Did you take your kids fishing this year?  My kids are all grown up with kids of their own now.  And I think grandkids are the most fun because of course I can spoil them and send them back home.  Really though, I absolutely love my kids and my grandkids, so much so that I take them fishing about as often as I can. 

This all started back when I was a kid and like many of you we went fishing with one or both of our parents or maybe a grandparent or other family member or even a friend.  It doesn’t matter who we went with it just matters that we got to go fishing.

I can still remember what I believe was my first fishing experience.  It was at a little body of water in Oklahoma called Hula Lake.  My mom and dad took us kids to the lake and while I don’t remember my brothers being there with me I do know they were there, and since they were older they were probably off fishing on their own.  Anyway I was seated on the concrete dam dropping a worm and cork in the corner of two concrete walls.  I pulled up fish after fish and I remember laughing out loud each time and the fact that I couldn’t wait to get my rig back in the water. 

There was a man there who, as my dad explained was going to set a trot line that day and he wanted all the perch I could catch for him.  I was more than happy to oblige him, of course and never even gave a thought to his taking my fish.  I remember knowing what a trot line was or at least knowing he was going to catch big fish with my little fish.

I guess one of the advantages of growing up in a family of hunters and fishermen is that one receives an education in such things without knowing it.  I suppose I learned most of the basics about life just listening to my folks talk with other people about what was going on in their lives. 

My dad owned a second hand furniture store in Bartlesville, Oklahoma called the Idle Article.  I used to spend days there before I was old enough to go to school and during summer break when I was older.  I always tried out the bicycles as soon as they hit the store and he took me with him sometimes to pick up a load of furniture he had bought.

I don’t know how long he owned it but I do remember when a new street project was planned he sold out and went into business with his brother making horse trailers in Dewey, Oklahoma.  Now that shop was a dangerous place for a little kid, what with all the cutting, grinding and moving machinery.  I did get to go with him sometimes but it was usually on Saturday when only a few people were there.

I remember my mom driving me by the old store on the new street, which was actually a much wider by-pass sort of thing and seeing the outside of the building and a concrete retaining wall just six or so feet from the front wall of the building.  The parking lot in front was gone and without having it explained to me I knew just why dad didn’t have a business there anymore.

That’s progress though and I’m sure it created more opportunities than it erased.  That word progress is sure used a lot.  We use it to describe the good things that go on and we use to define the failures of government also.  Personally I like to use the word “progress” to describe my fishing prowess.

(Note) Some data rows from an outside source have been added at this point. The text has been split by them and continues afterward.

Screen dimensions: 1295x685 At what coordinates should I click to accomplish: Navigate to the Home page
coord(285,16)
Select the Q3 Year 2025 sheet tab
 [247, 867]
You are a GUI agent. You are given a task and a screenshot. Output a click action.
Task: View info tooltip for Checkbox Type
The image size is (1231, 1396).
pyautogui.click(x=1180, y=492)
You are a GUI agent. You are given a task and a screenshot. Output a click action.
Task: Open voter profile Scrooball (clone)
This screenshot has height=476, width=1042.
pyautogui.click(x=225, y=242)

I started out fishing by myself in a pond behind our house with my best friend Tony Parker.  Please understand the words “by myself” mean without my dad or mom or brothers you know, the people who told us we couldn’t jump in the pond or off the back of the dam into the creek.  This little pond was a perfect spot for a couple of kids to explore.  We sought out bullfrogs and bass along with all the trotline bait we could catch although, we never baited a trotline.  I also saw the absolute biggest snapping turtle I had ever seen.  Thinking back now it was probably only sixteen or so inches across but that was one third of my height back then.

When we got a little older, like maybe ten we began fishing the creek that ran by the park a little farther from the house.  I later learned that creek was the Caney River or maybe the Little Caney.  I still don’t know which but I’ll bet I could look it up on Google Maps real quick and find out… now that’s progress.

My folks took us fishing in a number of places.  I remember we camped for a week or so at Beaver Lake in Arkansas the year it opened for fishing.  We were there with my Uncle Donnie and Aunt Joyce and my Grandpa “Pappy” and Grandma “Pansy”.  This is the only memory I have of grandma Pansy as, sadly she died later that year.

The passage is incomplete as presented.